How can I easily compress 140 indices (some of which are up to 100 GB)?
I have tried

  1. closing the indices,
  2. changing the codec to 'best_compression,'
  3. and then executing a forcemerge on the index.

The forcemerge task finishes very quickly, and the index does not change its size.

However, if I manually reindex, the index is compressed by up to 60%.

Is there a way to do this in bulk? I don't mind having to do it with a Python script. Thank you!

"Note: I made a script to reindex one by one, but some reindexing takes more than 10 hours, and it's complex to sequence with so much delay between reindexations. I've also tried parallelizing several reindexations at once.
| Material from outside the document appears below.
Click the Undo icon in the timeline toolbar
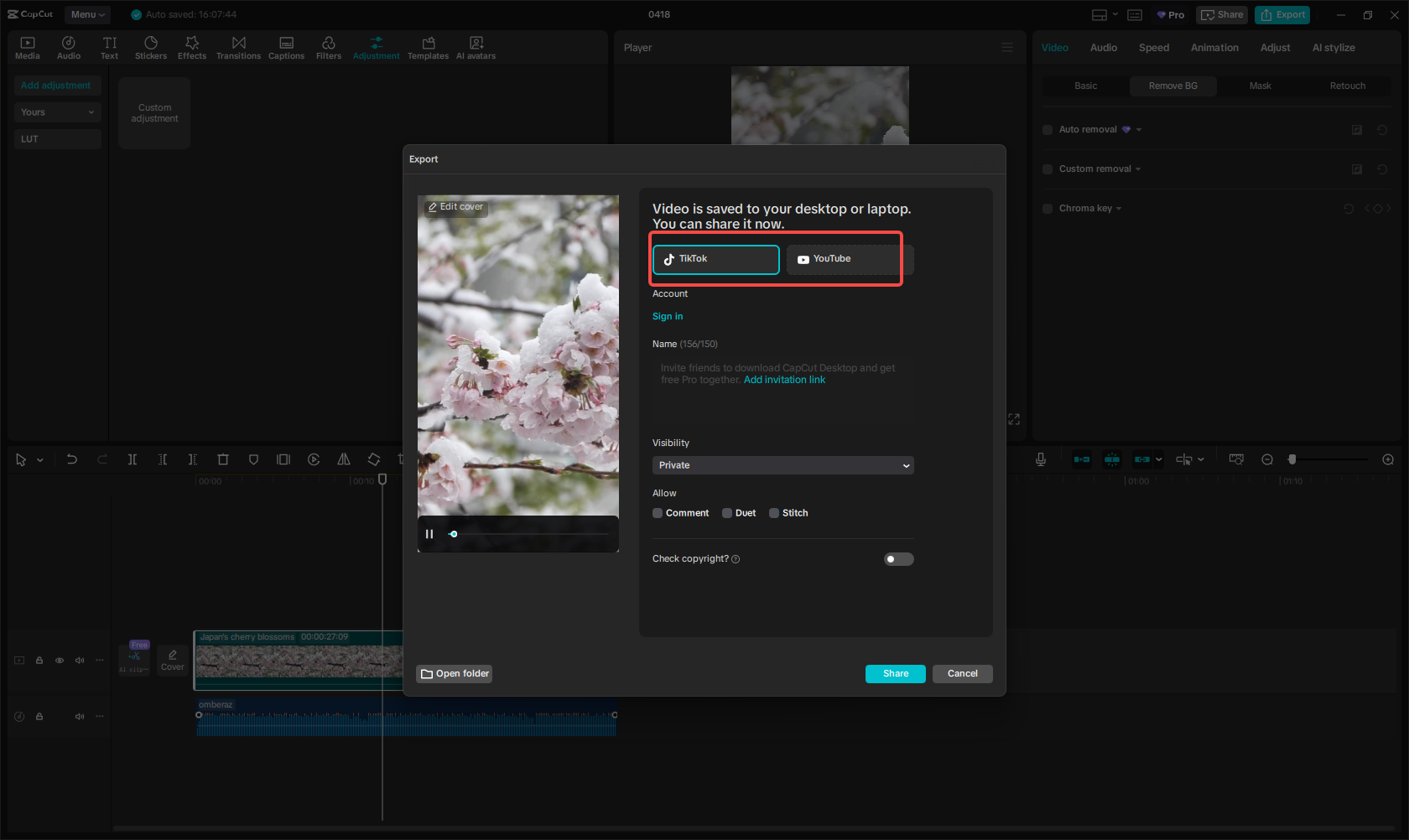1409x840 pixels. [x=72, y=459]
But what I would like is to let this parallelization and sequencing be done and managed by the cluster itself."

Please don't ping folks to draw them into a conversation like that, especially not after just a few minutes. It's very rude and violates the community code of conduct. We're all just volunteers here.

1 Like

OK . Sorry David ! Sorry I didn't know it!
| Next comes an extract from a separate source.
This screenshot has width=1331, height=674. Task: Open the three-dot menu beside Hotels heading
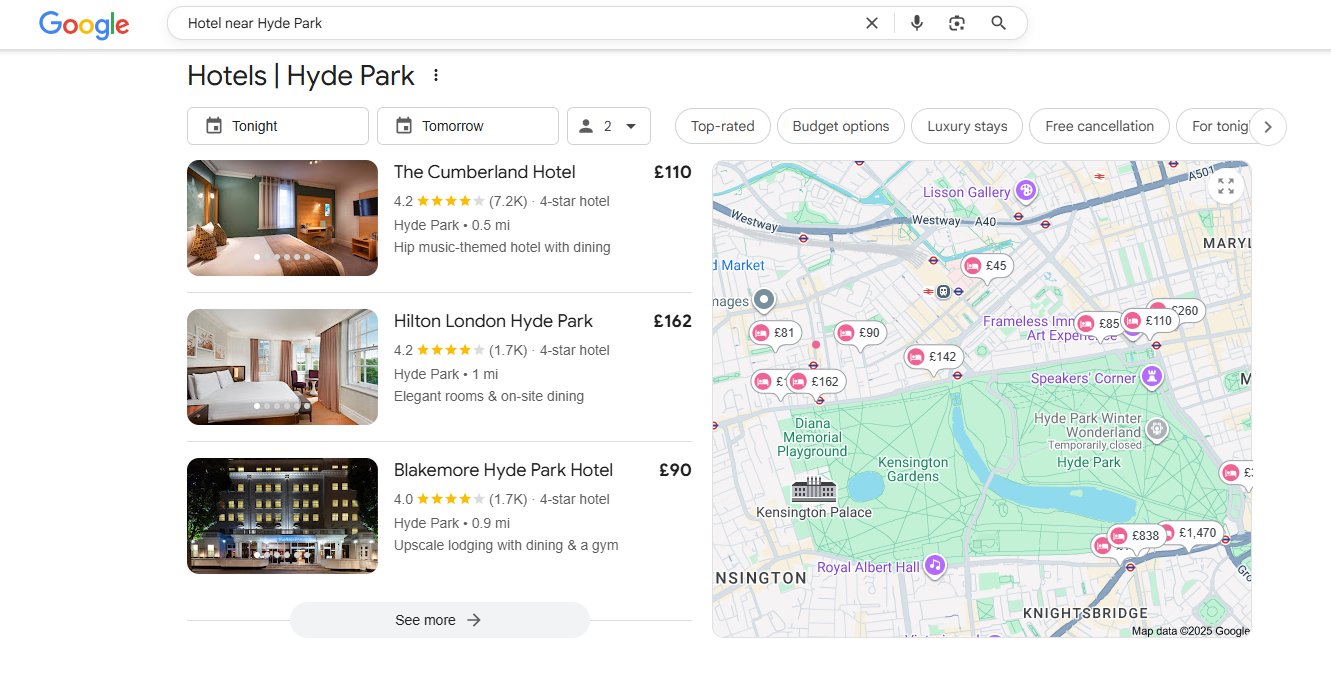click(x=435, y=76)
Forcemerging should be quicker than reindexing so I would recommend doing what you described. The only reason the forcemerge task would finish very quickly is if the index has already been forcemerged down to a single segment. If you are doing this as part of an index lifecycle policy I would recommend changing the codec there as well.

To force a forcemerge I think you need to increase the number of segments of the shards. You can do this by indexing a dummy document with a known ID and then immediately delete it. If your indices have more than 1 primary shard you may need to index and delete multiple documents so you know all shards have more than 1 segment.
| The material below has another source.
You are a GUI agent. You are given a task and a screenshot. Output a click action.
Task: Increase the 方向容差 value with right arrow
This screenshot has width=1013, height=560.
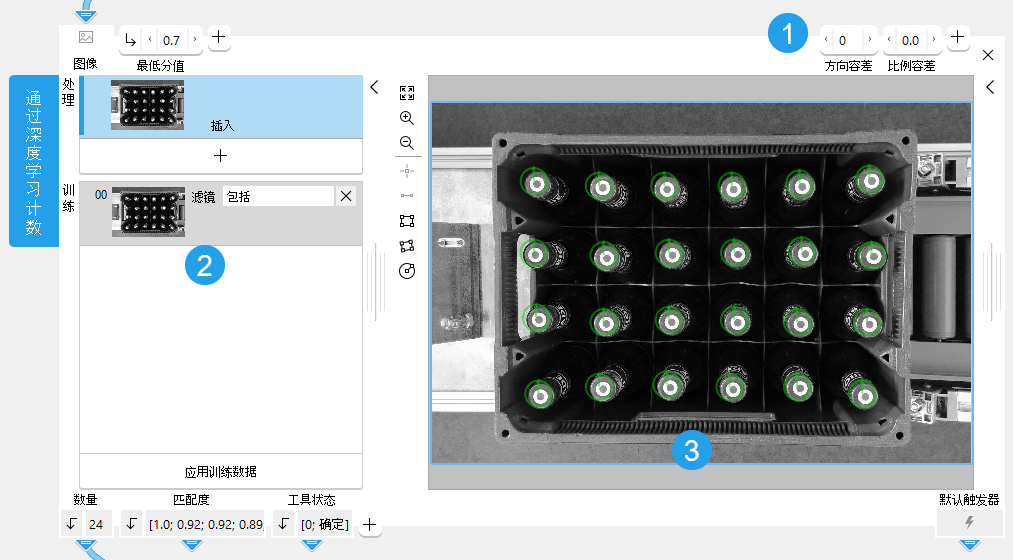point(870,40)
Thks @Christian_Dahlqvist ! The thing is this indices are on the last stage of the ILM. So the forcemerge is done. So because of that even i tried to forcemerge nothing happpens.

What can i do to apply this massively? Can i apply like reindex in batch mode?

Any reindexing you will need to manage yourself, e.g. using a script. Why not add and delete a document to the index and then perform another forcemerge down to a single segment as I suggested instead of reindexing?

1 Like

Ok . So this can work? Just to clarify

  1. Add a document
  2. forcemerge to 1 segment .

Yes, that should work. If you do not want the additional document to pollute the index you can also remove it before running the forcemerge. Not sure whether you may also run a refresh or not.

it worked perfect! Thanks!

Now i have my 140 indexes on force merge queue ! But the thing is i have 3 servers with enough resources to made more than one force_merge at the same time.

I tried to increase the thread_pool of force_merge


PUT _cluster/settings
{
      "persistent" : {
        "thread_pool.force_merge.size" : 5
    }
}

But i get persistent setting [thread_pool.force_merge.size], not dynamically updateable .

Do i have any way of doing this without restarting servers? (it is a productive environment!)

No, I do not. I would however recommend not changing this. Forcemerging is primarily disk I/O intensive rather than very taxing on CPU and RAM/heap.